Alterna sees opportunities for the licensed compounds beyond treating obesity. “We’re very interested in exploring the potential to expand stem cell production to help promote recovery of blood cell populations,” says Meldrum. “That may in fact be the nearest-term opportunity for us—the path that’s easiest to get into clinical trials. In the longer term, I think the biggest potential is in obesity and diabetes.” The compounds also show promise against certain kinds of cancer.

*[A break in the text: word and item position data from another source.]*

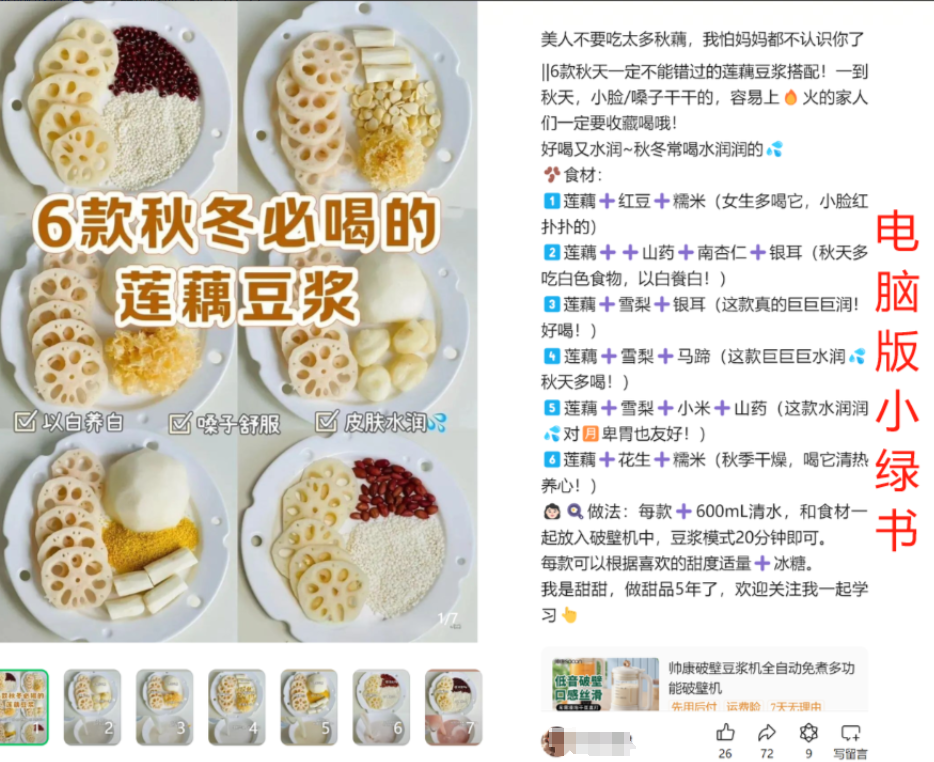Click the main lotus root recipe image
This screenshot has height=762, width=934.
pyautogui.click(x=238, y=322)
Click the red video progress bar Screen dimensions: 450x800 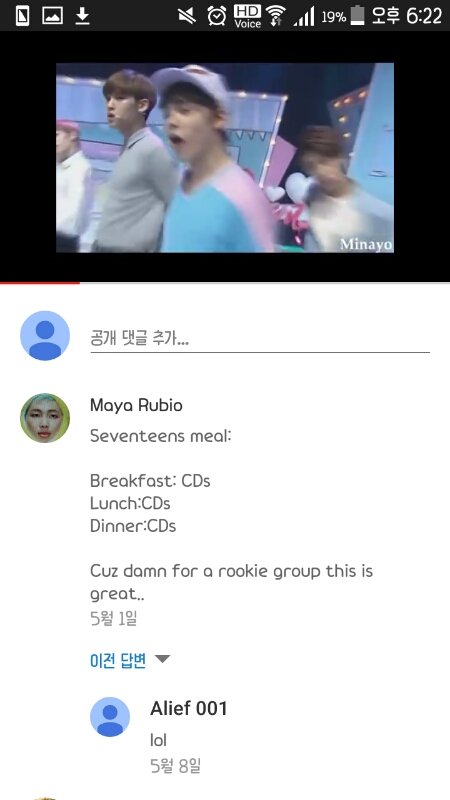[x=40, y=282]
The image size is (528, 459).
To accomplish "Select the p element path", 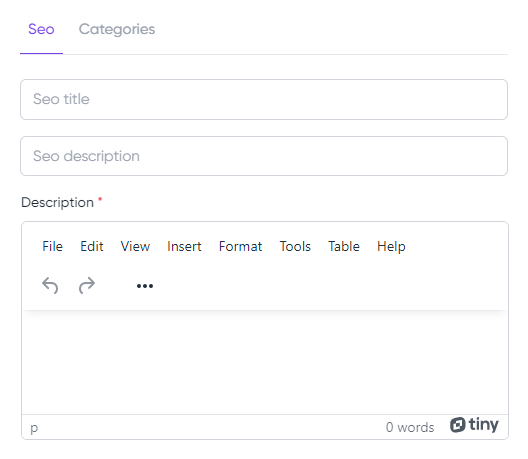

SUNY Upstate is also negotiating a second licensing agreement, with a company that hopes to develop anti-obesity products for animals, Macfarlane says.
Alterna’s next steps will be to secure more funding and conduct more animal studies, first in rodents and then in higher-order animals. “Then we would be able to enter the clinic,” Meldrum says. It will be at least a couple of years before Alterna can start those human trials.
Kerr, Meldrum and Macfarlane all caution that the product Alterna is trying to develop won’t be a miracle diet pill. Nor will it be a quick fix for people who want to feast on pizza and cheesecake every day without packing on pounds.
“Our initial thrust would be to treat folks who are morbidly obese and haven’t benefitted from any other intervention,” Meldrum says. Based on the rodent studies so far, it looks like the new therapy could help such patients lose weight and gain a healthier metabolic profile, controlling glucose in their systems the same way slender people do.
“Longer term, there could be potential to look at something that might be preventative,” Meldrum adds. “But the clinical trials for that are much more complicated.”